Thursday, 14 June 2018

War Horse - The Lowry Theatre, Salford.

Every once in a while there comes along a production which is talked about, given all the hype, and become 'that show that everyone must see' almost over night. This happened way back in 2007 when the original production of War Horse hit the National Theatre's stage in London. Since then, the play has gone on to become one of the most sought after tickets for any play. Unfortunately I missed it when it toured to The Lowry the last twice, and so I was overjoyed when given the opportunity to see the show there this evening.

I now can fully understand the show's longevity, appeal and hype. This is not your normal, run-of-the-mill show, this is indeed something quite special. I am a rather critical (perhaps too critical) reviewer, and do not find it easy to praise - especially when it is praise of the highest order; however, with War Horse it was simply impossible to find any flaw in this magnificent production.

The story, adapted beautifully from Michael Morpurgo's novel by Nick Stafford, tells of a young lad growing up on a Devonshire farm in a small backwater in 1912. His father is given to drinking, boasting and betting and one day comes home with a stallion foal which he bought, purely out of spite, at auction for the princely sum of 39 guineas. In order for the young lad to keep the horse, he needs to train it to pull a plough in just one week, or his family stand to loose not just the horse but a further 39 guineas too. It is a racing stallion and strong, but not built for labour; but through sheer love of the creature and perseverance, he wins the bet. It is now August 5th 1914 and the bells toll out across the countryside. Britain is at war with Germany.

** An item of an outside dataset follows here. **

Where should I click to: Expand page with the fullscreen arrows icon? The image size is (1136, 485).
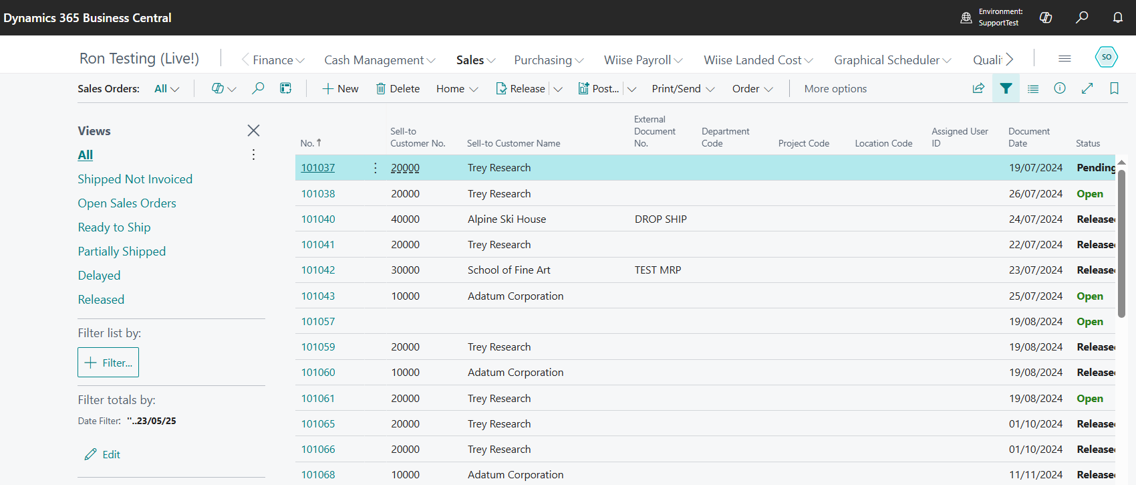click(x=1087, y=88)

His father sells the horse to the local recruitment drive, and so Albert (the boy) must say goodbye to Joey (the stallion). Albert being only 16 and too young to be recruited. The kindly Major Nicholls, also from the village, takes charge of Joey promising to take good care of him, and so off he goes to France and the front line.

To not give any more of the plot away, but simply to say that by the end of the story in November 1918, both Joey and Albert return home to their farm, both wounded, both weary, but both heroes. The play, as the title might suggest, isn't really about the humans, it is Joey's story.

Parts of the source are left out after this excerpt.